L’on ne peut célébrer, le 8 mai de chaque année, la journée nationale de lutte contre la torture, sans avoir présent à l’esprit une de ses victimes, feu Nabil Barakati, martyrisé jusqu’à la mort dans une geôle de police à Gaâfour, gouvernorat de Siliana. Ce crime, survenu six mois avant la prise de pouvoir par Ben Ali, n’avait pas, à l’époque, fait assez du bruit, vu la  politique répressive adoptée par l’Etat face à toute manifestation d’expression. 36 ans déjà, et l’affaire de Barakati fait encore du surplace. Pire, elle fut suivie d’innombrables crimes et procès similaires, jusque-là, sans suite. Sévices et supplices se poursuivent, semble-t-il, dans nos prisons qui n’ont jamais été des centres de rééducation.

Silence radio !

La torture en Tunisie est-elle méthodique ? Aucun écho sur ce qui se passe derrière les verrous. Silence radio. «En fait, plusieurs cas de décès ont été enregistrés dans des circonstances douteuses, à l’instar de l’affaire Omar Abidi dont les auteurs sont restés impunis », rappelle Chokri Letaief, président de l’Octt, Organisation contre la torture en Tunisie. On n’en finit pas, semble-t-il, avec ces mauvais traitements si humiliants et dégradants, matant des victimes sans leur rendre justice. On les a vivement dénoncés et pointés du doigt. Le laxisme l’emporte. On n’a pas encore tiré la leçon ! Violence institutionnelle, jusqu’à quand ? «Rompre avec la torture n’est possible qu’en mettant fin à l’impunité», estime M. Letaief, lors de la célébration de la Journée nationale de la torture, le 8 mai dernier, indiquant que ces exactions continuent à sévir, sous nos cieux.

L’impunité sévit..

A titre de rappel, le 5ème rapport 2020-2021 du Sanad, programme d’assistance directe aux victimes de torture et de mauvais traitements de l’Omct, Organisation mondiale contre la torture-Tunisie, en disait long. Son bilan était assez critique : «Sanad avait déjà documenté 103 victimes agressées dans des lieux publics à des fins punitives par des agents de police agissant dans le cadre de leurs fonctions ou même à la suite d’une dispute d’ordre privé, des cas de personnes torturées ou maltraitées en garde à vue pour obtenir des aveux, violentées en détention, rouées de coups ou harcelées en raison de leur orientation sexuelle, de leurs croyances religieuses supposées ou de leur activisme en faveur des droits humains». Et la liste des victimes est longue. L’impunité sévit, sans sanction ni poursuites judiciaires ! Pour qui sonne le glas ?

#### Bloc de données
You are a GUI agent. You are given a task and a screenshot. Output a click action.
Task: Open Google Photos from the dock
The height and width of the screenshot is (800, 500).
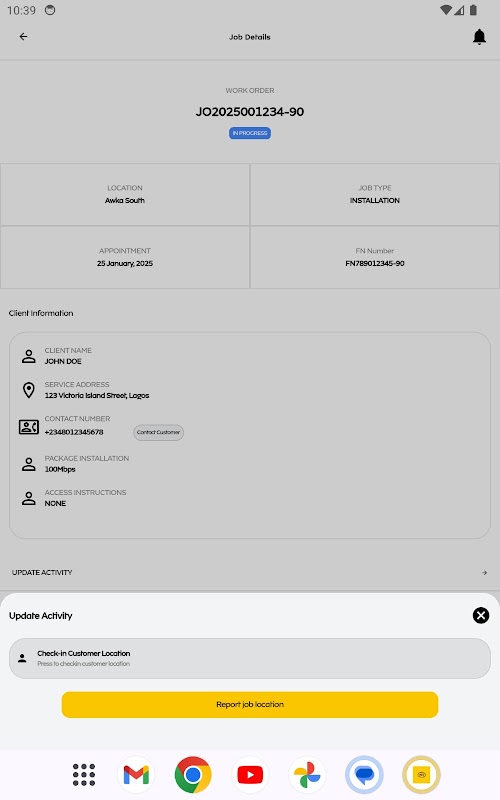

#### Consignes de l’exercice
**a)** Modifiez une partie du passage cité sur la torture en Tunisie : recopiez-la en commençant aux mots « L’impunité sévit.. » et en vous arrêtant après « sonne le glas ? », avec « sans la moindre poursuite judiciaire » à la place de « sans sanction ni poursuites judiciaires ».
**b)** Écrivez la suite du passage cité sur la torture en Tunisie, s’il vous plaît, après sa dernière phrase.

#### Tâches corrigées
**a)**
L’impunité sévit..

A titre de rappel, le 5ème rapport 2020-2021 du Sanad, programme d’assistance directe aux victimes de torture et de mauvais traitements de l’Omct, Organisation mondiale contre la torture-Tunisie, en disait long. Son bilan était assez critique : «Sanad avait déjà documenté 103 victimes agressées dans des lieux publics à des fins punitives par des agents de police agissant dans le cadre de leurs fonctions ou même à la suite d’une dispute d’ordre privé, des cas de personnes torturées ou maltraitées en garde à vue pour obtenir des aveux, violentées en détention, rouées de coups ou harcelées en raison de leur orientation sexuelle, de leurs croyances religieuses supposées ou de leur activisme en faveur des droits humains». Et la liste des victimes est longue. L’impunité sévit, sans la moindre poursuite judiciaire ! Pour qui sonne le glas ?

**b)**
L’année dernière, à l’occasion de la même journée, un collectif associatif n’a pas hésité à faire porter l’entière responsabilité à l’Etat et ses institutions. Pourquoi l’Etat n’a-t-il pas pris les choses en main et fait en sorte que ces préjudices cessent ? L’affaire d’Omar Laâbidi, jeune supporter de foot, en est un cas parmi d’autres, où les inculpés ont toujours manqué aux audiences. Celui de Nabil Barakati remue le couteau dans la plaie. Ridha Barakati, lui, président de l’organisation portant le nom de son frère, veut qu’un musée de lutte contre la torture soit créé à Gaâfour, en tant que site commémoratif du martyr. Ce qu’il demande s’érige, selon lui, en une moindre réparation morale. «Cela peut symboliquement rétablir l’honneur des victimes des anciens régimes, surtout celles décédées sous la torture», évoque-t-il, condamnant, ici, le refus du ministère de l’Intérieur de créer des sites en mémoire des victimes de torture. Il a également appelé à traduire dans les faits le rapport final de l’IVD, la fameuse Instance Vérité et Dignité.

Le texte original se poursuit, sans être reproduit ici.